Сидевший за рулем Сноу повернулся, вгляделся, пытаясь распознать в черной фигуре, освещаемой только светом уличных фонарей и окон, знакомые черты. Как раз в этот момент змеистая синяя молния разрезала мглу неба, фотографической вспышкой осветив окрестности…
– Кажется, он… Больше некому. Он!
– Берем? – Мехмет опасно подобрался, словно бойцовая собака перед прыжком.
– Сидеть! – резко ответил Сноу. – Я сказал, когда он в доме будет, тогда и берем. Тут пара человек уже хотели его взять – в морге сейчас лежат! Следом хочешь?
– Я этого кяфира руками порву, – мрачно сказал Мехмет, – голыми руками…
– Когда я скажу, только тогда и порвешь! – с угрозой в голосе проговорил Сноу. Мехмет хотел что-то сказать, но передумал. Англиз сейчас для него эмир, за неподчинение эмиру с отступника полагается снять живьем кожу. Ничего, придет и другое время…
– С бабой что делать? – угрюмо спросили с заднего сиденья.
– Что хотите…
Дверь открылась сразу – как будто Юлия ждала прямо за дверью.
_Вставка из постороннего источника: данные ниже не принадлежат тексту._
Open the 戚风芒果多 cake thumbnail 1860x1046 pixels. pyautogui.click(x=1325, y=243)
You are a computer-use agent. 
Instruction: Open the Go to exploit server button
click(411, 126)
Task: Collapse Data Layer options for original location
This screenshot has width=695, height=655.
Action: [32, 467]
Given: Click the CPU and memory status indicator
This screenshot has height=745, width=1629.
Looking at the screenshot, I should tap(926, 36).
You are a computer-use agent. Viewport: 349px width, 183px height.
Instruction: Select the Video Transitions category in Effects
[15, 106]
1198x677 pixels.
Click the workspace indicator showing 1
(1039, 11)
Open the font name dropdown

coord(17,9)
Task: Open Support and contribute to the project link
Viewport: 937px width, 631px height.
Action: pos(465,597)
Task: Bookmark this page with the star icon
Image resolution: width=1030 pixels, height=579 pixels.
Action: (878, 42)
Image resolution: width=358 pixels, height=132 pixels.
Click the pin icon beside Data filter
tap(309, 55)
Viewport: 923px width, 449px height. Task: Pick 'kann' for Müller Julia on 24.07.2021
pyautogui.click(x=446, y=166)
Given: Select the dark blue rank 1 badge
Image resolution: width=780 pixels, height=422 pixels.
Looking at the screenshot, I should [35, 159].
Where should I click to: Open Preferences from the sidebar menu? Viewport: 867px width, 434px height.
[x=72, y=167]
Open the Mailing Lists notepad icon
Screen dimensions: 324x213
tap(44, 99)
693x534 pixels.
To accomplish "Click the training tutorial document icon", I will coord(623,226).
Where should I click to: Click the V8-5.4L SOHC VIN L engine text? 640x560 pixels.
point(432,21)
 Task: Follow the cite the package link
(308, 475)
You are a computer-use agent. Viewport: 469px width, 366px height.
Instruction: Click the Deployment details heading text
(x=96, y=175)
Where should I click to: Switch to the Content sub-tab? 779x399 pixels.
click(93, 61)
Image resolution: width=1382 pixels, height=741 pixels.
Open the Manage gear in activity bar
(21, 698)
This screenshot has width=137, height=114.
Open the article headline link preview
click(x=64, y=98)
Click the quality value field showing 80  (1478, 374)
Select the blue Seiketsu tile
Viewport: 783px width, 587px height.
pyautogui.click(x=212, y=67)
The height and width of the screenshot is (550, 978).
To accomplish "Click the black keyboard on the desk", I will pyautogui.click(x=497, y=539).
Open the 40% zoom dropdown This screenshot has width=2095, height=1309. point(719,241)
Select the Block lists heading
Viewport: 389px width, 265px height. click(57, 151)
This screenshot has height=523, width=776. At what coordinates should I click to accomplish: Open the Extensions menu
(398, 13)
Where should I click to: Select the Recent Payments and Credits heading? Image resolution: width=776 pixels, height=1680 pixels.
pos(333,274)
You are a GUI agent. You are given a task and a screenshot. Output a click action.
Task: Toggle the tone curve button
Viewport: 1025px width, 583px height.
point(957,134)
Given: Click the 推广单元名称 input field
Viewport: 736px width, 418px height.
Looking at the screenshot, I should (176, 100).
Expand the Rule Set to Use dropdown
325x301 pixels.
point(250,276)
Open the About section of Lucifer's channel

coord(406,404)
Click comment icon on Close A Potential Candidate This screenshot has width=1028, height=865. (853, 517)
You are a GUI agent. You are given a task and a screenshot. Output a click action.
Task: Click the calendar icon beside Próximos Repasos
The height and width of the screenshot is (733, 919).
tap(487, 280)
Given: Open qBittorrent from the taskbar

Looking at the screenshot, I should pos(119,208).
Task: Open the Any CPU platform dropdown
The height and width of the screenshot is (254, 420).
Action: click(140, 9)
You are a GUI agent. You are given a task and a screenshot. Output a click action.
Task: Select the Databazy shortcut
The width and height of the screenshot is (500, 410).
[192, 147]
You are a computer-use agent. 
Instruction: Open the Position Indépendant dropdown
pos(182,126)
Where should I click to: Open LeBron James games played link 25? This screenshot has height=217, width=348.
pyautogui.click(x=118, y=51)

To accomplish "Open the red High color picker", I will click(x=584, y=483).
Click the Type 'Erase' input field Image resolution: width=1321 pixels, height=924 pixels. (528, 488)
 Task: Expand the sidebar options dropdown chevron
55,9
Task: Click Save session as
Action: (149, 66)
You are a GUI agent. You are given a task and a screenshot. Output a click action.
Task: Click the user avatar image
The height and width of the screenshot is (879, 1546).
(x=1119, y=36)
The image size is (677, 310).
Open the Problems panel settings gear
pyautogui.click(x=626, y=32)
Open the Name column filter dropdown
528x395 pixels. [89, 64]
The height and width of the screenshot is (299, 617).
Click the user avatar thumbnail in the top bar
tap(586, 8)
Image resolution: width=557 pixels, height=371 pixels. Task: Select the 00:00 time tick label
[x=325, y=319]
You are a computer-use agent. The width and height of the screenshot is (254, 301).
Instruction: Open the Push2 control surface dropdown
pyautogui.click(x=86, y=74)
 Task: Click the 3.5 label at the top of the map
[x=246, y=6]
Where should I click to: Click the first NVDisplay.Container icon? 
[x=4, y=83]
Сегодня она надела длинное, черное, пошитое в Париже платье, готовясь к разговору. Возможно, самому важному разговору в жизни их двоих. Когда зазвенел звонок, она бросилась к двери, открыла – и замерла на месте… По лицу своего возлюбленного она сразу поняла, что он – знает. Все знает.
Не говоря ни слова, она отступила в прихожую. Руки и ноги наливались мертвящим холодом…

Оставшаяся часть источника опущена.